----- DATASET RECORDS -----

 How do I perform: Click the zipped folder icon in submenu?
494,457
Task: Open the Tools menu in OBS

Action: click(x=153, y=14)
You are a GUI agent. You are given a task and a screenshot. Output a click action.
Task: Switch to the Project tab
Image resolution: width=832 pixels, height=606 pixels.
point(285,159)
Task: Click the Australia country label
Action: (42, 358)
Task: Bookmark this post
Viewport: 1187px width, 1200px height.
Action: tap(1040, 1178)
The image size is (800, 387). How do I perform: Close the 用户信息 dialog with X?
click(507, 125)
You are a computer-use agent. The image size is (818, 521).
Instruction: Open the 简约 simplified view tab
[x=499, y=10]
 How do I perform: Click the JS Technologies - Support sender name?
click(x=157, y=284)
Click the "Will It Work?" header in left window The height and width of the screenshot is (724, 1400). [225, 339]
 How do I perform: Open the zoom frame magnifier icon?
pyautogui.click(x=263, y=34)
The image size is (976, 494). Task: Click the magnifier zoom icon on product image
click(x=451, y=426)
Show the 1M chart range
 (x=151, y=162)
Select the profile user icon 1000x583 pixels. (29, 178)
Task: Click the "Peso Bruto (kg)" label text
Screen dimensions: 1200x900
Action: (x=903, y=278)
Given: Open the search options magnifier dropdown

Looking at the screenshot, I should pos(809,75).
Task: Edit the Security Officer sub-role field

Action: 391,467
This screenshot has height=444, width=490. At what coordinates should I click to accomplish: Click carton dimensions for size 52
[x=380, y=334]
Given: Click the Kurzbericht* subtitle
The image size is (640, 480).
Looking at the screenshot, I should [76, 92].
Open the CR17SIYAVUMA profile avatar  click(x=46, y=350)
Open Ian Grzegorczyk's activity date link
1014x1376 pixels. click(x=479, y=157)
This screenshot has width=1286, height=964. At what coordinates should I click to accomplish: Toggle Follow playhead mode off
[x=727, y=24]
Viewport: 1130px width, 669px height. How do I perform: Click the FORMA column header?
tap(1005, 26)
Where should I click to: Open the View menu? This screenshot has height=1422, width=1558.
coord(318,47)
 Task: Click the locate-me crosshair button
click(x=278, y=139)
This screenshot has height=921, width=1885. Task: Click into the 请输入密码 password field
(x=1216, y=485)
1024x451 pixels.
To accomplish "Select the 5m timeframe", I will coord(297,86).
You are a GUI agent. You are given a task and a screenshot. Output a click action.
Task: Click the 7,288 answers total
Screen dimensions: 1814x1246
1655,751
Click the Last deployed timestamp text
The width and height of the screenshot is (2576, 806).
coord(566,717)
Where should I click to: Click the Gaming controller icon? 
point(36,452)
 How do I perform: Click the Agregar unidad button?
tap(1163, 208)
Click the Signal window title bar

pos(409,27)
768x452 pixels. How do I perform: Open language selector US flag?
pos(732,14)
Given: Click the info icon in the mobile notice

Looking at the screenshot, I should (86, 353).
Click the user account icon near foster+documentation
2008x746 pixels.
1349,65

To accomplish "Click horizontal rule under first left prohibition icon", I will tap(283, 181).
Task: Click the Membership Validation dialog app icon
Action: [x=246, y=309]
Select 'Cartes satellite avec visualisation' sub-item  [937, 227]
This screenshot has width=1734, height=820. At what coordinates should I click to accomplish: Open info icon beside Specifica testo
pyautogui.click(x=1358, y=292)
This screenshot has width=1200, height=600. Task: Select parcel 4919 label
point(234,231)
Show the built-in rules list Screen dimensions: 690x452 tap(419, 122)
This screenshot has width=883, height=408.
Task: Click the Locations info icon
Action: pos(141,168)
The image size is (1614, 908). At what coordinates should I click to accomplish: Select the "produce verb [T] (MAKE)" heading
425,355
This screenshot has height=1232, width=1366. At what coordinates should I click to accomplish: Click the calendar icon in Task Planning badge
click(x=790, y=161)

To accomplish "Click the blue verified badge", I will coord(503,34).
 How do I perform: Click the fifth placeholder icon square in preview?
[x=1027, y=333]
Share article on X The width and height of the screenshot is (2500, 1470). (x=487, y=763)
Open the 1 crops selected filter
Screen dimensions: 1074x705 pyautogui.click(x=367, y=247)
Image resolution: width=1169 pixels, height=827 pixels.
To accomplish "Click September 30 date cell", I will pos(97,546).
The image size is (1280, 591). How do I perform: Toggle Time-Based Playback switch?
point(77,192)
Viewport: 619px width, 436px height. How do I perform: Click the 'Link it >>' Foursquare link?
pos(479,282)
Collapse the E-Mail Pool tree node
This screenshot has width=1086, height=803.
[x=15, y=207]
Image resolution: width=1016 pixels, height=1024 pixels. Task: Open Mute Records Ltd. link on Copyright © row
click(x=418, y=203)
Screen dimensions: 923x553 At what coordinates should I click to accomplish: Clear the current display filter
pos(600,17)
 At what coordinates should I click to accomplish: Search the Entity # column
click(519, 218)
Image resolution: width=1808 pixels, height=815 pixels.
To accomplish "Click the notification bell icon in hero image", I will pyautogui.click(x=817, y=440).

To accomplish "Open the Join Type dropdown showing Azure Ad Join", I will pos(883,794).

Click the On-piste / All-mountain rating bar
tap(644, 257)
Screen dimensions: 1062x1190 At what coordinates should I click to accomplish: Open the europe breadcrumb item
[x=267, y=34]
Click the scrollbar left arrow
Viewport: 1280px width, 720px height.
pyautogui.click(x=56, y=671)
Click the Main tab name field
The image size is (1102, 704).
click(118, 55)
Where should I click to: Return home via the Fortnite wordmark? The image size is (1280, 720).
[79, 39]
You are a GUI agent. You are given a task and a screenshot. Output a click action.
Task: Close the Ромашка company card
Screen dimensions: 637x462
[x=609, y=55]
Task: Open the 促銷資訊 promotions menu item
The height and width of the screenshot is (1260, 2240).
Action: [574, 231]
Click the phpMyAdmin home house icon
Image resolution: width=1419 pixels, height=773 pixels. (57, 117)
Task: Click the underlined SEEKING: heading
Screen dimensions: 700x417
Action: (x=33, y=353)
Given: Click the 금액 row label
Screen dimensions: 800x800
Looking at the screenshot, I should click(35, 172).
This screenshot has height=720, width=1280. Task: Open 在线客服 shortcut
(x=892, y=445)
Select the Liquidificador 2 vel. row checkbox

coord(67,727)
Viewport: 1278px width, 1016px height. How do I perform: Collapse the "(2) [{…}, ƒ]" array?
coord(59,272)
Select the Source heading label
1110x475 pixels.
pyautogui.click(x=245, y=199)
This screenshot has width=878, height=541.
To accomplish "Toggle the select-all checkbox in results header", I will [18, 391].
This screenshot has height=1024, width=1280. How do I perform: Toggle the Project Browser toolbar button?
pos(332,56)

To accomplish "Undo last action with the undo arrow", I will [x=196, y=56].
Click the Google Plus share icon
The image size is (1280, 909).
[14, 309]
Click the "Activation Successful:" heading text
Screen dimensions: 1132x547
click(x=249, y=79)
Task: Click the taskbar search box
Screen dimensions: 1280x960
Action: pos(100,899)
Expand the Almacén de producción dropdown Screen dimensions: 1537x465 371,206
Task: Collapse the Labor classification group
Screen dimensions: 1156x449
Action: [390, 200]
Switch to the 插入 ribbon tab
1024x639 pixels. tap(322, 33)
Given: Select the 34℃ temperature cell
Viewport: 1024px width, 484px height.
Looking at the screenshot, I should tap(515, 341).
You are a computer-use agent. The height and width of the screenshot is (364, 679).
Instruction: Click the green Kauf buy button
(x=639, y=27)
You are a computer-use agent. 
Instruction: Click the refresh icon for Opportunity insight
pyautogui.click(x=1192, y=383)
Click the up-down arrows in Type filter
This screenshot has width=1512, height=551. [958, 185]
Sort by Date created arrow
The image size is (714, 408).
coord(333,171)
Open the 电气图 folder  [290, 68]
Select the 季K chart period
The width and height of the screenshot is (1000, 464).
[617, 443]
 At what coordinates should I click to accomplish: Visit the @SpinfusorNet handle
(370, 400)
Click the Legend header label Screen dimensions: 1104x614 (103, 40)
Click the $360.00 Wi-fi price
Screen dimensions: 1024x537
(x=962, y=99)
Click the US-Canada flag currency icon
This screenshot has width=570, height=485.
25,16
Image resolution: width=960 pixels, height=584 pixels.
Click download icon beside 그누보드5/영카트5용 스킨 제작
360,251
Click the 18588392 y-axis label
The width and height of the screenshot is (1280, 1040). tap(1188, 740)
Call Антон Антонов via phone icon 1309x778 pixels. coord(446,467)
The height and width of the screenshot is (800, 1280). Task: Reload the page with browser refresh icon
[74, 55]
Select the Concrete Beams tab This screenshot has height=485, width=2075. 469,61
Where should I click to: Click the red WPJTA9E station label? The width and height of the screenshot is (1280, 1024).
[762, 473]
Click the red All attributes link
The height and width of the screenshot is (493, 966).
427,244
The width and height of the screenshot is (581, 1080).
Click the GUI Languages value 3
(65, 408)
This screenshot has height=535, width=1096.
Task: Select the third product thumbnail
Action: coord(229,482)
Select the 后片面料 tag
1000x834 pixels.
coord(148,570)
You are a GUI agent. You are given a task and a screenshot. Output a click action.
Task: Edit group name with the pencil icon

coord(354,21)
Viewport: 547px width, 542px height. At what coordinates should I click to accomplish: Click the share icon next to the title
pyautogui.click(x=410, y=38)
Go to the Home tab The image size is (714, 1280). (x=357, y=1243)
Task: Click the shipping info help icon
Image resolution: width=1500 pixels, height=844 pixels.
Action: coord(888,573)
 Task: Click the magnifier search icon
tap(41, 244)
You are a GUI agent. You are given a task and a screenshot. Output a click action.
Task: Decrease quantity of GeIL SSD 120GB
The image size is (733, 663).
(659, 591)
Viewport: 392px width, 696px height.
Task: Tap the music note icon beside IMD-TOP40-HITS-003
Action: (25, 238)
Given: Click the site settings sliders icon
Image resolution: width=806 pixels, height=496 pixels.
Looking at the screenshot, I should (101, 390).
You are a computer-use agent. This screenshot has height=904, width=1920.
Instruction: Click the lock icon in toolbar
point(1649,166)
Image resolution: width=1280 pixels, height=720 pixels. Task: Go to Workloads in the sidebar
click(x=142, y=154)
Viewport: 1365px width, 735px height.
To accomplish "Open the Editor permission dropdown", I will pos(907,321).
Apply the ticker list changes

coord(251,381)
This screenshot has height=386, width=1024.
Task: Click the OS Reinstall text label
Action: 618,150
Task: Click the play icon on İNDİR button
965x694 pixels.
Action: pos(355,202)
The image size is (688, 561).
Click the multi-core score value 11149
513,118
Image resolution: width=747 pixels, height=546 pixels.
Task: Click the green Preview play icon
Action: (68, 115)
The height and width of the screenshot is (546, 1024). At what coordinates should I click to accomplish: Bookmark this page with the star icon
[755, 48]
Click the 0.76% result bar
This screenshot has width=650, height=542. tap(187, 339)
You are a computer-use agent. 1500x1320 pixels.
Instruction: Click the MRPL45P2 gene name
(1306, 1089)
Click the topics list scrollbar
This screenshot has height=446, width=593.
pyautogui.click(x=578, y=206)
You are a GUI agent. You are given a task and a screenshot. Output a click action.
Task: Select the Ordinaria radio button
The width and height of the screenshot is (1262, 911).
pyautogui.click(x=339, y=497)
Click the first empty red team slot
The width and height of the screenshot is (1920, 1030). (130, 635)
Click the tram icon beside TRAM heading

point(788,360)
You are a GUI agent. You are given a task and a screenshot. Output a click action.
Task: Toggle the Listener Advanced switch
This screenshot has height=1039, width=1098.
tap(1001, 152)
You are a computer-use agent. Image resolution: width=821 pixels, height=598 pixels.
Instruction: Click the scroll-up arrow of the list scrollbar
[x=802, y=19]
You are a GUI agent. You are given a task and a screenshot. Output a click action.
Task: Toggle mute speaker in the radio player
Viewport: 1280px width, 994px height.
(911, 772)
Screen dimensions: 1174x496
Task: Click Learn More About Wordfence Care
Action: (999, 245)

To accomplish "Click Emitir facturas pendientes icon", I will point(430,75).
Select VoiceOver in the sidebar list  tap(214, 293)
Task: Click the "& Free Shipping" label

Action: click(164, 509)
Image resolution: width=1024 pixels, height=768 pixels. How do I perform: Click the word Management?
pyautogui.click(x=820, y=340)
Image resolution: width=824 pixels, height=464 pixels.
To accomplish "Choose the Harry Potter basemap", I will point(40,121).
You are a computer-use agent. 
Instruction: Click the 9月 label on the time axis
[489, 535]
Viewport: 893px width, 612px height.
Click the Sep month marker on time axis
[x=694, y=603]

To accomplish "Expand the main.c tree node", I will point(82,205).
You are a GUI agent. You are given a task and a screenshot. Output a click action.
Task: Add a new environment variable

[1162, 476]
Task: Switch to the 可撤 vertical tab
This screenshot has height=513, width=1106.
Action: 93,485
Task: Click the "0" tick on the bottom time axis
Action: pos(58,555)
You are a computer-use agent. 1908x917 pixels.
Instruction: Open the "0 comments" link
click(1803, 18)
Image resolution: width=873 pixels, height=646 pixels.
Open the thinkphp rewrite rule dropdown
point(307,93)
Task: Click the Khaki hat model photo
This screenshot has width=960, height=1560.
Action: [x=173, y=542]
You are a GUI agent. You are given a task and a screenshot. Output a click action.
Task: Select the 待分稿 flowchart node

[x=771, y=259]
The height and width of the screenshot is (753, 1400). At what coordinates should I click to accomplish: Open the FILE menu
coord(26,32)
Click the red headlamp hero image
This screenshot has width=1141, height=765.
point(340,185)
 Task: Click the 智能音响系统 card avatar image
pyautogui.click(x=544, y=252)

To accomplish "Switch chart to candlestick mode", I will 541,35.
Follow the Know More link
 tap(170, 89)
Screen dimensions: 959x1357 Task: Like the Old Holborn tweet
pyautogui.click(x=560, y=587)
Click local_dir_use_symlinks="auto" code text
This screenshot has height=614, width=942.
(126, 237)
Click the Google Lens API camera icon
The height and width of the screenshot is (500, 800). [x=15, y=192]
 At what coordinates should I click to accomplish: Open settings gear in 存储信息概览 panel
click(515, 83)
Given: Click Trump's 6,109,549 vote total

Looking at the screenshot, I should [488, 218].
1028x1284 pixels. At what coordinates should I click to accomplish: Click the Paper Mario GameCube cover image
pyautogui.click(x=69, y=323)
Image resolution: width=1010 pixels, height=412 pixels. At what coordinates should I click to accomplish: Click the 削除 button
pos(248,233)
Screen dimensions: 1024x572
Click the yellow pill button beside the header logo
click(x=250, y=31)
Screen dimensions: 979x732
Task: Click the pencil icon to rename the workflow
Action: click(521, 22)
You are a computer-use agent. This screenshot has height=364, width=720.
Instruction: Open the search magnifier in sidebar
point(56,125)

-----

What is needed is a verbatim copy of every line in the records above from the one containing "How do I perform: Click the JS" down to the one containing "Task: Click the 7,288 answers total", both included, and nothing more.

RESPONSE TO THIS EXERCISE:
 How do I perform: Click the JS Technologies - Support sender name?
click(x=157, y=284)
Click the "Will It Work?" header in left window The height and width of the screenshot is (724, 1400). [225, 339]
 How do I perform: Open the zoom frame magnifier icon?
pyautogui.click(x=263, y=34)
The image size is (976, 494). Task: Click the magnifier zoom icon on product image
click(x=451, y=426)
Show the 1M chart range
 (x=151, y=162)
Select the profile user icon 1000x583 pixels. (29, 178)
Task: Click the "Peso Bruto (kg)" label text
Screen dimensions: 1200x900
Action: (x=903, y=278)
Given: Open the search options magnifier dropdown

Looking at the screenshot, I should pos(809,75).
Task: Edit the Security Officer sub-role field

Action: 391,467
This screenshot has height=444, width=490. At what coordinates should I click to accomplish: Click carton dimensions for size 52
[x=380, y=334]
Given: Click the Kurzbericht* subtitle
The image size is (640, 480).
Looking at the screenshot, I should [76, 92].
Open the CR17SIYAVUMA profile avatar  click(x=46, y=350)
Open Ian Grzegorczyk's activity date link
1014x1376 pixels. click(x=479, y=157)
This screenshot has width=1286, height=964. At what coordinates should I click to accomplish: Toggle Follow playhead mode off
[x=727, y=24]
Viewport: 1130px width, 669px height. How do I perform: Click the FORMA column header?
tap(1005, 26)
Where should I click to: Open the View menu? This screenshot has height=1422, width=1558.
coord(318,47)
 Task: Click the locate-me crosshair button
click(x=278, y=139)
This screenshot has height=921, width=1885. Task: Click into the 请输入密码 password field
(x=1216, y=485)
1024x451 pixels.
To accomplish "Select the 5m timeframe", I will coord(297,86).
You are a GUI agent. You are given a task and a screenshot. Output a click action.
Task: Click the 7,288 answers total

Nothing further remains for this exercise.